Adam Vaughan

Deputy Clerk

Culture, Welsh Language & Communications Committee

National Assembly for Wales






17th October 2018



Dear Adam


I am writing as Principal of the Royal Welsh College of Music & Drama in response to the report by the Culture, Welsh Language and Communications Committee (CWLCC) ‘Hitting the Right Note: Inquiry into Funding for and Access to Music Education’ (June 2018) and in advance of the debate on the Welsh Government’s response to the report scheduled at the Senedd for October 24.

The Royal Welsh College of Music & Drama (RWCMD) is the National Conservatoire of Wales. It operates within an international marketplace of leading Conservatoires and Drama Schools and provides specialist performance-based training that enables young professional artists to enter and shape the world of music, theatre and the related professions. The College has a key educational role in Wales - identifying and developing new talent and providing high quality vocational training tailored to the demands of today’s rapidly growing arts and creative industries. The College is also proud of its Junior Conservatoire which offers the only training of its kind in Wales, each week immersing students in a specialist environment where they can benefit from an intensive and holistic musical education.

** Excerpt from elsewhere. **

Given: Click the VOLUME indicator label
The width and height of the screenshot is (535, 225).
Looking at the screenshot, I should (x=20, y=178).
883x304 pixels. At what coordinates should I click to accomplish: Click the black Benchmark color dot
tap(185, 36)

The College’s relationship to music education as a whole in Wales is critical. The success and sustainability of the College relies on its ability to recruit the most talented students. Although overall performance in this area remains strong, we have recently witnessed a significant shift in demographic patterns within our recruitment. Historically, the College has attracted up to a third of its applications for undergraduate music study from Wales, reflecting both the nation’s rich musical heritage and the outstanding performance of the country’s music service provision. However, in recent years, we have seen this number decline significantly, for example over the past six years undergraduate music applications from Welsh-domiciled students have fallen by 30% and now account for just 13% of overall application numbers. The correlation between this statistical pattern and the declining music service provision across Wales provides an indication of the seriousness of the current situation. It is a stark portent of a potential future picture which may emerge in the absence of a concerted effort to remedy the decline of a strong, nationwide music service provision.

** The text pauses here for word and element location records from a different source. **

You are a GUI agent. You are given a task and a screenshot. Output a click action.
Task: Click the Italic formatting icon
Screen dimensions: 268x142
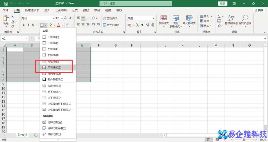[x=28, y=25]
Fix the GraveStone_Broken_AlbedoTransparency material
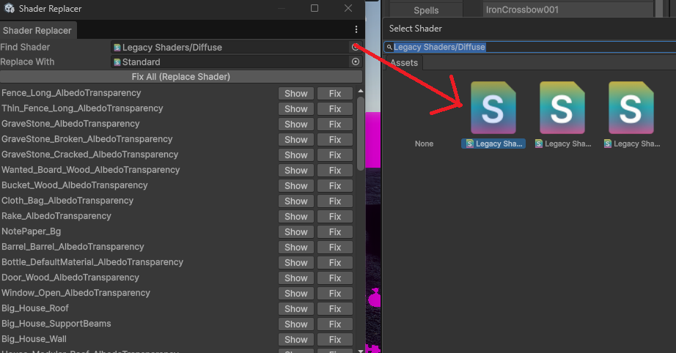The height and width of the screenshot is (353, 676). [x=335, y=139]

A similar pattern of decline relating to the musical activities of young people in Wales has been experienced by other national organisations, including the Associated Board of the Royal Schools of Music (ABRSM) which has seen entrant numbers for music examinations in Wales fall significantly over recent years. Similarly, flagship ensembles within the newly reconfigured National Youth Arts Wales organisation have struggled to recruit in key areas, for example the National Youth Orchestra of Wales this year had to revise its eligibility criteria in order to reach required numbers of sufficiently advanced players.

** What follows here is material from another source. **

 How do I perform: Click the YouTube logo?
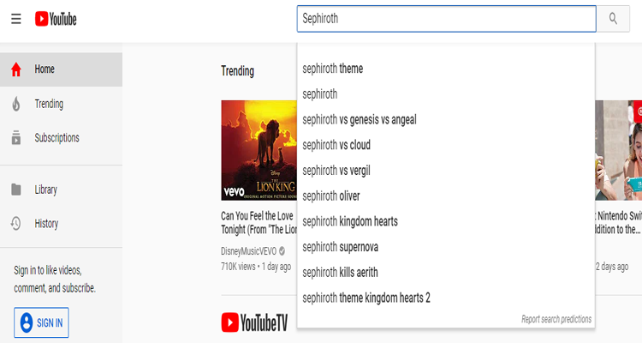tap(56, 19)
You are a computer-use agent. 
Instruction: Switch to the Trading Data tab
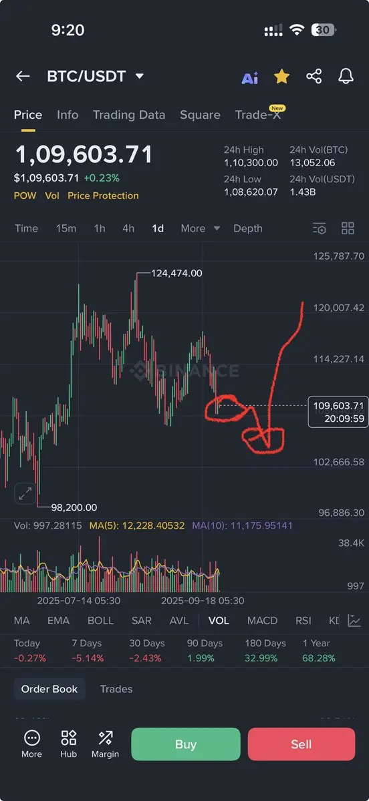(x=129, y=115)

We firmly believe that our remit as a National and a Royal institution extends beyond the boundaries of our own specialist training activities. This may be evidenced, for example in our extensive programme of outreach and community engagement activities which, in 2017-18 went to 100 venues across 10 Welsh local education authorities and involved over 8500 young participants in over 200 workshops. However, these activities can only serve as an enhancement to the work of a wider network of locally-based music education resources working with young people week by week.

In relation to the CWLCC’s report, the National Conservatoire welcomes the Welsh Government’s commitment to ensuring that access to music and music education is available for all learners who wish to participate, irrespective of location, social background or ability to pay. It also welcomes the Government’s reference to a National Plan for Music Education (responsibility for which might naturally sit within the remit of the Cabinet Secretary for Education), and the allocation of £1 million per annum for 2018/19 and 2019/20 to support music service provision during a particularly challenging period of delivery and change. We see the potential of these developments as key enhancements to other Government initiatives, including its investment in the endowment fund and the musical instrument amnesty (within which the College has been pleased to play a central role). We believe that the establishment of a national, over-arching body for music services in Wales with associated financial capabilities and a regional element to its delivery on a ground level could provide a key way forward for all concerned.

The Royal Welsh College of Music & Drama has been pleased to host recent meetings of the Music Education Council (MEC) in its discussions relating to the future of Welsh music services and is fully committed to playing a practical role in support of a solution-led approach to what is clearly a complex set of issues surrounding this area of national educational significance. Within the overall ecosystem of music education that combines both school curriculum and for example music service provision, we would be able in particular to play a leading role in developing a National Strategy for Exceptional Talent in Music, and to use our extensive expertise to support workforce development through offering programmes of Continuing Professional Development for peripatetic music teachers across Wales, and for example providing input to primary and secondary teacher training. In addition, we can offer our broad experience in providing outreach and community engagement projects in music as part of a coordinated, inclusive and nationwide network in this area in collaboration with industry partners across Wales.

I hope that this response has been helpful and I look forward to the debate on 24th October and its outcomes.